Second, homeowners receiving a foreclosure notice are under a lot of financial and psychological stress, as they struggle to stay in their house, and if that fails, to find a new home quickly…parents under a lot of financial distress sometimes engage in harsher and less supportive parenting, which in turn can lead to negative behaviors on the part of children, making it harder for them to interact well with peers and in school.
Third, foreclosures and housing instability have a negative impact on physical as well as mental health, with studies finding higher rates of non-elective visits to emergency rooms and hospitals in ZIP codes with the highest foreclosure rates, as well as a strong association between housing instability and postponement of needed health care visits and necessary medications.

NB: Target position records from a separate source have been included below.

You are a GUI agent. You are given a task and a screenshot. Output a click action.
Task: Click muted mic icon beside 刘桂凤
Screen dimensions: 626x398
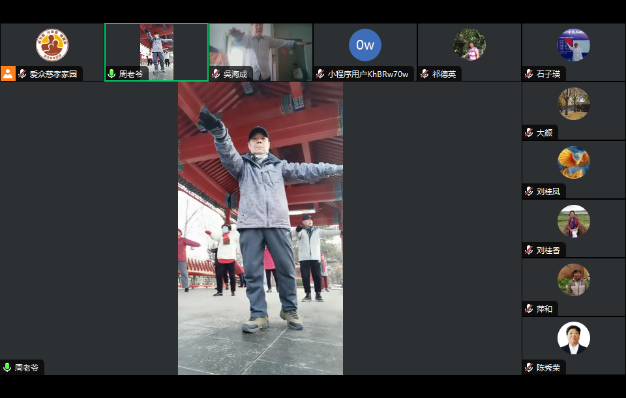click(x=529, y=192)
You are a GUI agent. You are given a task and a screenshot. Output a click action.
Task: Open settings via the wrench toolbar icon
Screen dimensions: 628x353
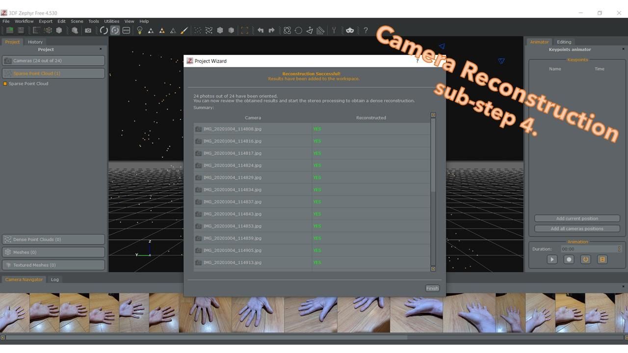tap(334, 30)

Finally, because foreclosures are often highly concentrated in certain neighborhoods, children living in or near foreclosed homes may suffer the consequences of living in neighborhoods with more vacant houses, higher crime rates, lower social cohesion, and a lower tax base.” KCM Blog April 24, 2012
In addition to Julia Isaacs research, my personal experience as a CDPE Certified Distressed Property Expert in the greater Raleigh area, is that there is still a lot of confusion, questions and misunderstanding about short sales and foreclosures with adults so you know it is confusing to children.
From a financial standpoint, short sales are always the best option. The short sale process allows homeowners to work with the bank and pre-determine the day they will need to move out. A short sale allows families to move with a plan and they do not leave the neighborhood with the headaches associated with a vacant house on the block for a long time. There is a level of dignity in a short sale that almost never takes place during the foreclosure process.
When a home goes into foreclosure, the owner has two choices:
1. Move and leave the house vacant for months
2. Stay and wait to be evicted.
The second choice can create even more stress on families as they wait for the day an official knocks on the door demanding you and your family leave immediately. A foreclosure in a neighborhood also has other concerns:
• Home values fall more in neighborhoods where there are foreclosures
• Abandoned house look scary to children
• Grass grows tall a parents are worried their children will be bitten by snakes, rodents etc.
• Foreclosure notices attached to doors, Property Preservation Inspectors going in and out of the houses and Sheriff cars in a neighborhood worry adults, so you know it concerns children too
• Children do not understand why people lose their homes or why they have to move.
• Peer pressure is great among children and where there is confusion, bulling and shame is usually close by.
Children hear the news, see the vacant houses and know something is wrong. In many cases, they go to school with children who have lived through foreclosure or short sale and had to leave their home. A friend who once lived in their neighborhood now lives in an apartment. Children are confused. Why did their friend have to move? Why is that house vacant? Why is the grass so tall? Is it haunted mommy?
This is a great time for parents and adults to teach children valuable life lessons. The people who are losing their home to foreclosure are not bad people. They were unprepared for loss of income and the downturn in the real estate market. What can we learn from this experience? What can we change and most importantly what can we teach our children?